- Church: Episcopal Church
- Diocese: Northern Michigan
- Elected: May 26, 1942
- In office: 1942–1964
- Predecessor: Herman R. Page Sr.
- Successor: George R. Selway

Orders
- Ordination: May 1917 by Herman R. Page Sr.
- Consecration: October 23, 1942 by Henry St. George Tucker

Personal details
- Born: May 3, 1892 Coeur d'Alene, Idaho, United States
- Died: November 10, 1977 (aged 85) Menominee, Michigan, United States
- Buried: Riverside Cemetery, Menominee, Michigan
- Denomination: Anglican
- Parents: Herman R. Page Sr. & Mary Moorhead
- Spouse: Lois Dickinson ​ ​(m. 1922; died 1930)​ Gwendolyn Cummins ​(m. 1933)​
- Children: 1
- Alma mater: Harvard University

= Herman Page (son) =

American Episcopal bishop (1892–1977)

Herman Riddle Page Jr. (May 3, 1892 – November 10, 1977) was an American prelate of the Episcopal Church who served as the fifth Bishop of Northern Michigan from 1942 till 1964.

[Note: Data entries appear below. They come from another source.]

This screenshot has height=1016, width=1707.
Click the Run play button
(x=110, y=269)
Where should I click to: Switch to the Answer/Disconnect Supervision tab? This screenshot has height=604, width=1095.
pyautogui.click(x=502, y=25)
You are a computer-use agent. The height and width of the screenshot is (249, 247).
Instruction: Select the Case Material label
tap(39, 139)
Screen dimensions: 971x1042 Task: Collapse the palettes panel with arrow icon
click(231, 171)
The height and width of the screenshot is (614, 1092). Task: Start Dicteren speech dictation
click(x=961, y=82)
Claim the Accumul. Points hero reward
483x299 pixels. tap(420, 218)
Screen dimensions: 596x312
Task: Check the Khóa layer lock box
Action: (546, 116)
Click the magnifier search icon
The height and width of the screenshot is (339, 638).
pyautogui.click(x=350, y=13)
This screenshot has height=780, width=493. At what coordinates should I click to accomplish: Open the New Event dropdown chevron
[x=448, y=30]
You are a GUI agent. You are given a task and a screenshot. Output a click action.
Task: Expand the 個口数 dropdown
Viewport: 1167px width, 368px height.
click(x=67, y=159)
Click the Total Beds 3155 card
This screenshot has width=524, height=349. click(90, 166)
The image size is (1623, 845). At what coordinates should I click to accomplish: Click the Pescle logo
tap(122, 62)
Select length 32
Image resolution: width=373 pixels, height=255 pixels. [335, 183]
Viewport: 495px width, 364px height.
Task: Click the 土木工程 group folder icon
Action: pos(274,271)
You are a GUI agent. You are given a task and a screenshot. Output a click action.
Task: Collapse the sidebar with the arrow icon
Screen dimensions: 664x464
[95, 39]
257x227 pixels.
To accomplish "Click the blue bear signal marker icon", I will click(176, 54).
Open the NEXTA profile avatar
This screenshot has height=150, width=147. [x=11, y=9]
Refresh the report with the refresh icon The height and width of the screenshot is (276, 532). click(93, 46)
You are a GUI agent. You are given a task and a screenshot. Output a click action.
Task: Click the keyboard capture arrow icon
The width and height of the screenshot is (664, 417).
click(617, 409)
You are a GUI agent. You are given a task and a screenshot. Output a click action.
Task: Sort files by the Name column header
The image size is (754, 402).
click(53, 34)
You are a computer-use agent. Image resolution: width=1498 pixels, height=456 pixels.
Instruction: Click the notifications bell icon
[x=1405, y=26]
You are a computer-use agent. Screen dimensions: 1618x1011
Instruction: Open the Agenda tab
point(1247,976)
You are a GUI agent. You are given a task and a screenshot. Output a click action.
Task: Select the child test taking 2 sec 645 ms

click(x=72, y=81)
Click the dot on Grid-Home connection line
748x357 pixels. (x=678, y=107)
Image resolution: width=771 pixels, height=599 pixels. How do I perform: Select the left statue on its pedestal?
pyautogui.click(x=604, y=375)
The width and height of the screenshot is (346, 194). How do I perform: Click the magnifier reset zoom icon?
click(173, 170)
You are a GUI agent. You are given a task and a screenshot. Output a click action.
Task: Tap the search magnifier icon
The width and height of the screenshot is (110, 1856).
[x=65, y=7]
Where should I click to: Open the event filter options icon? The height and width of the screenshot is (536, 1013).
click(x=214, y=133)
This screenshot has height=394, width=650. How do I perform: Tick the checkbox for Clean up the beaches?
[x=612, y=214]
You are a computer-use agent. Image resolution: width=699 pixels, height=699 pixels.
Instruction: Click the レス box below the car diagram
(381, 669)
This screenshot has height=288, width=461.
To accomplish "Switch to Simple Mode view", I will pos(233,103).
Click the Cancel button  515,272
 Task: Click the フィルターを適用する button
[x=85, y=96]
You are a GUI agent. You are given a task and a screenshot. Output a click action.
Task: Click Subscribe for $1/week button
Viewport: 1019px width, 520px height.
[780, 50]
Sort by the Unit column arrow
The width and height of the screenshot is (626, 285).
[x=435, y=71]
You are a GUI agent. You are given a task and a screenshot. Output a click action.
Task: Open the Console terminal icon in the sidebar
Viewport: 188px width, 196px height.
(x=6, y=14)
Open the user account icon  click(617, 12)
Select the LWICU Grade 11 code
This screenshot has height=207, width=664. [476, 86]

==Early life, education, and family==
Page was born on May 3, 1892, in Coeur d'Alene, Idaho, the son of the Reverend Herman R. Page who later became the forth Bishop of Northern Michigan, and Mary Moorhead. He was educated in the Hyde Park High School in Boise, Idaho, and then studied at Harvard University, from where he graduated with a Bachelor of Arts in 1913, and a postgraduate degree in 1914. He also attended the Episcopal Theological School and earned a Bachelor of Sacred Theology in 1917. Page married Lois Dickinson on June 25, 1922, and together they had one son. Lois died in 1930, and Page married Gwendolyn Byllesby Cummins on June 26, 1933.

==Ordained ministry==
Page was ordained deacon on August 6, 1916, and priest in May 1917, on both occasions by his father Herman R. Page. After ordination, Page became an army chaplain and served till 1919. In 1918 he Chaplain of the 13th Division. He then served as priest-in-charge of St John's Church in Okanogan, Washington, and St Paul's Church in Omak, Washington, between 1919 and 1922, and then as priest-in-charge of St Luke's Church in Wenatchee, Washington, from 1922 till 1923. In 1923, he was appointed rector of St Michael's Church in Yakima, Washington, while in 1925, he became assistant priest at St Paul's Cathedral in Boston. Between 1927 and 1942, he served as rector of St Paul's Church in Dayton, Ohio. He also served as an army chaplain between 1941 and 1942 during WWII.

==Bishop==
Page's father died in April 1942, and he was elected on the first ballot to succeed him as Bishop of Northern Michigan on May 26, 1942, during the annual diocesan convention. He was consecrated on October 23, 1942, in St Paul's Church, Dayton, Ohio, by Presiding Bishop Henry St. George Tucker. He also served as a member of the Michigan Civil Defence Council, chaplain of the Michigan State Police, and president of the Episcopal Province of Midwest from 1951 to 1957. Page retired in 1964 and served at Holy Innocents Church in Little Lake, Michigan. He died in November 1977 of a heart attack.